Gestellte Aufgaben.
- 1) Gib den Textausschnitt über Kurköln von „Die Durchsetzung kurkölnischer“ bis hinunter zu „oder teilnehmen wollten.“ noch einmal wieder und ersetze dabei „Transitzöllen“ durch „Durchgangszöllen“.
- 2) Schreibe den Textausschnitt über Kurköln im Anschluss an seinen letzten Satz weiter.

Textausschnitt.
Das vermutlich von einem Siegburger Mönch um 1080 verfasste Annolied glorifiziert den umstrittenen Erzbischof Anno zum Zwecke der Heiligsprechung. In seinem 8. Todesjahr wurde Anno 1083 heilig gesprochen. - Ökumenisches Heiligenlexikon: Anno II. von Köln

Die Durchsetzung kurkölnischer Herrschaft stützte sich vor allem auf Städte und Burgen. Steuern und Zölle finanzierten ihre Herrschaft. Der Transitverkehr von Waren wurde mit Transitzöllen belastet und der Handel von Waren mit Marktzöllen. Bemessungsgrößen der Zölle waren uneinheitlich geregelt, häufigen Änderungen unterworfen und eine Quelle ständiger Konflikte. Wasserwege bildeten inzwischen die wichtigsten Handelsstraßen des überregionalen Warenverkehrs. Der Rheinzoll entwickelte sich seit Mitte des 12. Jahrhunderts für die rheinischen Erzbistümer Trier, Mainz und Köln zu einer bedeutenden Einnahmequelle, an der weitere Fürstentümer teilnahmen oder teilnehmen wollten. 
 
Mit der Entstehung von Kurköln fielen Zollrechte ab Mitte des 12. Jahrhunderts an den Kölner Erzbischof. Kaufleute konnten von Abgaben entlastet werden, wenn sie ihre Waren in Köln verkauften oder zumindest anboten. Aus dieser Verfahrensweise entwickelte sich zu Beginn im 12. Jahrhundert ein noch nicht kodifiziertes  Umschlags- und Stapelrecht, von dem zunächst sowohl der Erzbischof als auch die Stadt profitierten.(7) Der Erzbischof kassierte Zölle und indem er Waren in die Stadt zwang, profitierte Köln vom Vorkaufsrecht. Da Köln über kein Territorium außerhalb seiner Stadtmauern und über keine Rohstoffe verfügte, sicherten Umsätze aus Umschlags- und Stapelrechten nicht nur auskömmliche Einkünfte, sondern ermöglichten auch Wohlstand und Reichtum, die es zu schützen galt. Die enorme Kölner Stadtbefestigung galt zu ihrer Zeit als einzigartig in Europa und wurde nie von außen überwunden.(8) Bewacht wurde die Stadtmauer von einer von den Zünften gestellten Miliz sowie wahrscheinlich ab 1422 von Stadtsoldaten, von denen sich der Karnevalsverein Rote Funken herleitet.(9,10)

Bereitgestelltes Material.
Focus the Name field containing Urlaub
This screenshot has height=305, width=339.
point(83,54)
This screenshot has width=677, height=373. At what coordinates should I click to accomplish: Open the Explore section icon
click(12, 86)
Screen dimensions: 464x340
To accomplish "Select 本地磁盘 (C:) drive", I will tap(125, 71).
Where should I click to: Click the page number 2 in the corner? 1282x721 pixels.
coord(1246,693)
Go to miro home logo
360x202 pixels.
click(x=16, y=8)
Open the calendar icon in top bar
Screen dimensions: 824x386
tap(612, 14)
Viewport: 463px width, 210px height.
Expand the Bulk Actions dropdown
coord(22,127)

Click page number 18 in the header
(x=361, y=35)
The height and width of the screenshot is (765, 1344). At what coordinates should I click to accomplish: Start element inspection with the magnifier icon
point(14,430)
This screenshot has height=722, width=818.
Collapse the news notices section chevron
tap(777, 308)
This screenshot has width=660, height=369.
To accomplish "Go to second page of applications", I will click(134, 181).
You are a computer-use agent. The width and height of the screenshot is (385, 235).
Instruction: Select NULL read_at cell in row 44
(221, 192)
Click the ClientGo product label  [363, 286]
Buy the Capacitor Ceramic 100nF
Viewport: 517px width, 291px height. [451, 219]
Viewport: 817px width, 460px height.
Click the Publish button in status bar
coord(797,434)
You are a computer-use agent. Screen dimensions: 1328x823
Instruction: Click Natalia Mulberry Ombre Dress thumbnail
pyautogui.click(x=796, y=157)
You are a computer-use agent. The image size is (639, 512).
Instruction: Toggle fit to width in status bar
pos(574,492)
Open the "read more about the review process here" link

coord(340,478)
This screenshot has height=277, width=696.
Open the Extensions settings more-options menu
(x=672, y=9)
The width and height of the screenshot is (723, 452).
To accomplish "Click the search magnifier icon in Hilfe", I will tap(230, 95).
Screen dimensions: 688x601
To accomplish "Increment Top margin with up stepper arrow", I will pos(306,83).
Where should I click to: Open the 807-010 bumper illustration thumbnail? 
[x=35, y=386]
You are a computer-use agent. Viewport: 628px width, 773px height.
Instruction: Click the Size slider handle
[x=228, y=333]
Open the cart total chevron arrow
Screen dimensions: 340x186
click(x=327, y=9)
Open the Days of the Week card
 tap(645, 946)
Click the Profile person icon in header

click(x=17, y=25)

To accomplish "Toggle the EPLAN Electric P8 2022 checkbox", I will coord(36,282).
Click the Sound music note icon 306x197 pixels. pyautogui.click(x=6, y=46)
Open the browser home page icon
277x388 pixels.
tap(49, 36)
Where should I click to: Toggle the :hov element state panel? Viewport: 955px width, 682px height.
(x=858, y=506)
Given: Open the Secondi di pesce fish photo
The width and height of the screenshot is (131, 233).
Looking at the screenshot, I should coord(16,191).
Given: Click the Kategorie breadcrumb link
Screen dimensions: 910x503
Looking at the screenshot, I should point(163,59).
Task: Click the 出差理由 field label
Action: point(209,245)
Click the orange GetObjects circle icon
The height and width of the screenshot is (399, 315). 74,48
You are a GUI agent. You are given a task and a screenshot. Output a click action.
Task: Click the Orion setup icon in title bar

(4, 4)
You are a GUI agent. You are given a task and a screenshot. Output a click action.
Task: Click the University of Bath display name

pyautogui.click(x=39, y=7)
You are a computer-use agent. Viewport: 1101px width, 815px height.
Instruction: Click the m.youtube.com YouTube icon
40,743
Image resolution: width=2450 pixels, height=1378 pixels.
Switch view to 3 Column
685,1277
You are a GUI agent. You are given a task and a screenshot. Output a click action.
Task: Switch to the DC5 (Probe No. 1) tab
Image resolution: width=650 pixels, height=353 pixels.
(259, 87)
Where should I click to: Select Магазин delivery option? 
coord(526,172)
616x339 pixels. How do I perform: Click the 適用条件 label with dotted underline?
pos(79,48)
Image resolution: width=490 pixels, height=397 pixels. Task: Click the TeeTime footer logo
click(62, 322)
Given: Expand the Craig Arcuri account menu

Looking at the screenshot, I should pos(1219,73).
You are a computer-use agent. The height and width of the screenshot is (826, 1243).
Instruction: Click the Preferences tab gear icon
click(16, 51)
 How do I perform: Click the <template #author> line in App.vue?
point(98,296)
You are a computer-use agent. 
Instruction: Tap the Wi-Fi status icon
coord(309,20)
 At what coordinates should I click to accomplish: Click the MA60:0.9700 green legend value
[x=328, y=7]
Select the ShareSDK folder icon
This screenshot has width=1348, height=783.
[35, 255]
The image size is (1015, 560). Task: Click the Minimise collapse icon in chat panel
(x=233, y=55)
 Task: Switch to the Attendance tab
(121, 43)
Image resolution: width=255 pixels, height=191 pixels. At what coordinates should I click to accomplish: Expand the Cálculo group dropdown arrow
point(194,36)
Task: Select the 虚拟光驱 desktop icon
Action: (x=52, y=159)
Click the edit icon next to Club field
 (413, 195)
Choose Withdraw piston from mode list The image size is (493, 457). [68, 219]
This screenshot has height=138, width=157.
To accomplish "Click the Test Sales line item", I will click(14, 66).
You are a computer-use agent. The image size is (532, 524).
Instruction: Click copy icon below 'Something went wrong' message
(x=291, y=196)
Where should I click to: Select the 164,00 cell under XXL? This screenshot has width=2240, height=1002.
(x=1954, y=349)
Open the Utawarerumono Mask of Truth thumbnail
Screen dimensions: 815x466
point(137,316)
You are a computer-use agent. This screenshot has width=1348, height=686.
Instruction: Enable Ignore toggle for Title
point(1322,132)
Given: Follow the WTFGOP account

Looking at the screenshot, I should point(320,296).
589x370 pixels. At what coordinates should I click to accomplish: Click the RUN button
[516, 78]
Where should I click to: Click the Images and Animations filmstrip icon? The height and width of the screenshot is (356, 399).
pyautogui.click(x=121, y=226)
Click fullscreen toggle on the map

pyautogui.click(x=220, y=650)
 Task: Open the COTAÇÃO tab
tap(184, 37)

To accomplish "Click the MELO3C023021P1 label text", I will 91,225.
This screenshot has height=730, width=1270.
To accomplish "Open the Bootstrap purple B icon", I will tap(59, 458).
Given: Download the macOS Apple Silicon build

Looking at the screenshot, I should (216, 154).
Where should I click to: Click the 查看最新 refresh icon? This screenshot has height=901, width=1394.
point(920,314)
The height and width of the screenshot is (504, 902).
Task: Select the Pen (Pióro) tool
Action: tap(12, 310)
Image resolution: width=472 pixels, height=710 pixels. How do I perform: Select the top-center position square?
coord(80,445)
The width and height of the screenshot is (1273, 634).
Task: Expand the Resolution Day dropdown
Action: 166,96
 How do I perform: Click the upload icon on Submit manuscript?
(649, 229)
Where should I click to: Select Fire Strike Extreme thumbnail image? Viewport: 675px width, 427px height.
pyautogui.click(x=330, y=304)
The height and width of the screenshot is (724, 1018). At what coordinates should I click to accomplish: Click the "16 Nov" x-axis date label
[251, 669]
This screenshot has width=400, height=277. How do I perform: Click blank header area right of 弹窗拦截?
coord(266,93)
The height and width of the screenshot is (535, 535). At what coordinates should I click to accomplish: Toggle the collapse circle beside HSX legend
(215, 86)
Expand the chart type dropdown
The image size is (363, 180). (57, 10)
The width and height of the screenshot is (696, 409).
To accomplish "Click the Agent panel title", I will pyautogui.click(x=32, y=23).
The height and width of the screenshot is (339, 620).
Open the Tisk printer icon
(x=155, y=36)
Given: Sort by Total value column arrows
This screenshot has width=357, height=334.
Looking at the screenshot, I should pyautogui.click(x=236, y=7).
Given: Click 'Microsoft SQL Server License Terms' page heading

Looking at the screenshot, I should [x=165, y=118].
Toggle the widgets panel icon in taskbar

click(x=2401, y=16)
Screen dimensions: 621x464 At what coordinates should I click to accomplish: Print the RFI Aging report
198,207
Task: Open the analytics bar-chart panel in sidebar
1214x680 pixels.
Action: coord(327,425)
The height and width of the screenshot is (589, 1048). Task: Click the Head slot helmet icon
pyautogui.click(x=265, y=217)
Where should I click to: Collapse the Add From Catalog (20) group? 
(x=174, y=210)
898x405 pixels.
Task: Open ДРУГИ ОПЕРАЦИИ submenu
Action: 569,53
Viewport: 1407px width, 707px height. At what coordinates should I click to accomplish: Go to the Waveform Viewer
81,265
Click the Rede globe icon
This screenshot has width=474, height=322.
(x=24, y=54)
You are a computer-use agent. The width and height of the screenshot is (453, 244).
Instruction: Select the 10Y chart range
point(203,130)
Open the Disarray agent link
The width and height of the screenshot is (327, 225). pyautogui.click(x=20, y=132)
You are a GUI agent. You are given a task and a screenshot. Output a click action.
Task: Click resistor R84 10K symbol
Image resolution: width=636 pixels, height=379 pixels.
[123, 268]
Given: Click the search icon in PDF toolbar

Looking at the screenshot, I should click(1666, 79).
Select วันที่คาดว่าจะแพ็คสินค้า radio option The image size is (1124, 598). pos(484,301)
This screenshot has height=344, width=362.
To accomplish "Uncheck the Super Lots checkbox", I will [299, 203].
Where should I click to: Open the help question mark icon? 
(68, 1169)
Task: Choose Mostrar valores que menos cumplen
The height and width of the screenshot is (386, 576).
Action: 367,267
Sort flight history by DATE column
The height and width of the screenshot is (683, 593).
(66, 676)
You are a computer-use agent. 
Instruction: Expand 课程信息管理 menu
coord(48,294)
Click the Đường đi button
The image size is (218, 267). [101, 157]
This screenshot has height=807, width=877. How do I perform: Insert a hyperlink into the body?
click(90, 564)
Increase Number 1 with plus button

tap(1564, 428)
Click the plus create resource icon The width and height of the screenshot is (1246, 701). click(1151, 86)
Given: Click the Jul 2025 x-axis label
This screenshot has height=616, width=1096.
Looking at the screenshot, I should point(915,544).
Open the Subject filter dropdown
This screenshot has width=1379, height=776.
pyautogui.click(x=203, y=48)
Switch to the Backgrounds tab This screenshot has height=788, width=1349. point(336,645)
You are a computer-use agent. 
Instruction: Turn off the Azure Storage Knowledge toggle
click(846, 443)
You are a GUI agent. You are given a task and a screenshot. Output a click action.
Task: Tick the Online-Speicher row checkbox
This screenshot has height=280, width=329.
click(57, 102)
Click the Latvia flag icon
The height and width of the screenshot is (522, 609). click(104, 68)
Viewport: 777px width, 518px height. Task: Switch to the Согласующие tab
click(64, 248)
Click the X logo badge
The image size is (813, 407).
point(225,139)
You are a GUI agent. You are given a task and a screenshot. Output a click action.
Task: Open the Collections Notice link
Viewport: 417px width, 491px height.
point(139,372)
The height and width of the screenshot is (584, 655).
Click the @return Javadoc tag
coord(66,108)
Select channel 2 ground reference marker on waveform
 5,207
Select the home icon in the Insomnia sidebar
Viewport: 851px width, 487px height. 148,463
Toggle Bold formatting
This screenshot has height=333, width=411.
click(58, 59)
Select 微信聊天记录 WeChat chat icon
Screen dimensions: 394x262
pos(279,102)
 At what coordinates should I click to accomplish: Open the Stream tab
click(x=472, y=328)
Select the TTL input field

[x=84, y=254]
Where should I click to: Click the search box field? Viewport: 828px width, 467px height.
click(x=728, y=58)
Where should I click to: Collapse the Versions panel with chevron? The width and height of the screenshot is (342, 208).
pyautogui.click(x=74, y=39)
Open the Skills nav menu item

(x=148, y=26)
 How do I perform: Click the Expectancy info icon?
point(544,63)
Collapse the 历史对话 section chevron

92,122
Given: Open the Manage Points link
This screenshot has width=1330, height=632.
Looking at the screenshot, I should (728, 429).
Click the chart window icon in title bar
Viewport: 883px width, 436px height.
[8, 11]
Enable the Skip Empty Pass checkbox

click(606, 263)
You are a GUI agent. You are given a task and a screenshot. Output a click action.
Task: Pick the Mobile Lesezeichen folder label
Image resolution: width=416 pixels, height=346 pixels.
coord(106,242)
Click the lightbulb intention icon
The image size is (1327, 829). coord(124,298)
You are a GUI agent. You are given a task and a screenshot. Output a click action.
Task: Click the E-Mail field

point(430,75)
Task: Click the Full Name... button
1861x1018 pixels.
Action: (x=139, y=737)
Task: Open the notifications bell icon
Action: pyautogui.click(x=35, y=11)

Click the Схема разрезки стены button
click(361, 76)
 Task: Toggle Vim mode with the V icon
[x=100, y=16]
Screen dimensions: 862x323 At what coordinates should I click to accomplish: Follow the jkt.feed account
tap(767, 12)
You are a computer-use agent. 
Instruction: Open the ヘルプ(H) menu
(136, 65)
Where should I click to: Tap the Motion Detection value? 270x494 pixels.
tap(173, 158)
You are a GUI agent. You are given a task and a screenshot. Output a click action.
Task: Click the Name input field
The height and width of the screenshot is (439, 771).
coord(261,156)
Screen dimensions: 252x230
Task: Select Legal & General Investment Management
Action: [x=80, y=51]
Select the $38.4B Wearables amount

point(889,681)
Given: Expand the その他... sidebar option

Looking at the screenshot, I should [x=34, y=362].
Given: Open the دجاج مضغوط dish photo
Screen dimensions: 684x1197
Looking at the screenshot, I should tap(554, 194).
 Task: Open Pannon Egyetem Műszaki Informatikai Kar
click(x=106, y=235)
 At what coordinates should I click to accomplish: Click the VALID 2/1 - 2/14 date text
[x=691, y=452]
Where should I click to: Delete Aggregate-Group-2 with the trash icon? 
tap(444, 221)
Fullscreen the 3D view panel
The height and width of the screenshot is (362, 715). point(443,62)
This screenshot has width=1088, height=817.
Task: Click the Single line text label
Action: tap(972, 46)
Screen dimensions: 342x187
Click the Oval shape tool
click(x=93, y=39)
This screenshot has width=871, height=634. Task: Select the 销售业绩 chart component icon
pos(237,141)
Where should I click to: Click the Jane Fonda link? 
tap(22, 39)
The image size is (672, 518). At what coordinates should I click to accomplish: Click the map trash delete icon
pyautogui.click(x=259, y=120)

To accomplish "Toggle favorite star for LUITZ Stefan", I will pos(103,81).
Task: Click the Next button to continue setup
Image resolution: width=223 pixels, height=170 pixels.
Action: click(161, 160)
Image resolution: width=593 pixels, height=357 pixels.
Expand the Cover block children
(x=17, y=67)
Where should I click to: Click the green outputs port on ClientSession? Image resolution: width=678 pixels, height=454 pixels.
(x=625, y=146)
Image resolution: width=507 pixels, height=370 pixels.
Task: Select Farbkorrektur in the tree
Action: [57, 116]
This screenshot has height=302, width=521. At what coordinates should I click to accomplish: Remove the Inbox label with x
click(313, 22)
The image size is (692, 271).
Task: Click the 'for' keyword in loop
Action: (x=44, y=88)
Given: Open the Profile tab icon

Ergebnisse.
- 1)
Die Durchsetzung kurkölnischer Herrschaft stützte sich vor allem auf Städte und Burgen. Steuern und Zölle finanzierten ihre Herrschaft. Der Transitverkehr von Waren wurde mit Durchgangszöllen belastet und der Handel von Waren mit Marktzöllen. Bemessungsgrößen der Zölle waren uneinheitlich geregelt, häufigen Änderungen unterworfen und eine Quelle ständiger Konflikte. Wasserwege bildeten inzwischen die wichtigsten Handelsstraßen des überregionalen Warenverkehrs. Der Rheinzoll entwickelte sich seit Mitte des 12. Jahrhunderts für die rheinischen Erzbistümer Trier, Mainz und Köln zu einer bedeutenden Einnahmequelle, an der weitere Fürstentümer teilnahmen oder teilnehmen wollten.

- 2)
 
Handelsplätze des Warenverkehrs waren die Städte. Aufgrund ausufernder Zollstationen und wuchernder Zollsätze mussten überregional gehandelte Waren mehrfach verzollt werden, was Waren erheblich verteuerte und den Handel der Städte zunehmend behinderte. Konfliktpotentiale zwischen Landesfürsten und Städten nahmen zu und konnten von schwachen Königen oder Kaisern nicht reguliert werden. 1254 schlossen sich 59 Städte wegen der Behinderung des Handels zum Rheinischen Städtebund zusammen, der die Abschaffung oder zumindest Reduzierung von Rheinzöllen verlangte, dieses Ziel aber nur temporär und über mehrere Jahrhunderte mit nur geringem Erfolg erreichte. Umschlags- und Stapelrechte der Städte behinderten mit Zöllen belasteten Handel- und Warenverkehr zusätzlich. Zwischen Zollrechten auf Seiten der Landesfürsten sowie Umschlags- und Stapelrechten auf Seiten der Städte bestanden über Jahrhunderte kaum kontrollierbare Interessenkonflikte, die immer wieder neue Streitigkeiten provozierten.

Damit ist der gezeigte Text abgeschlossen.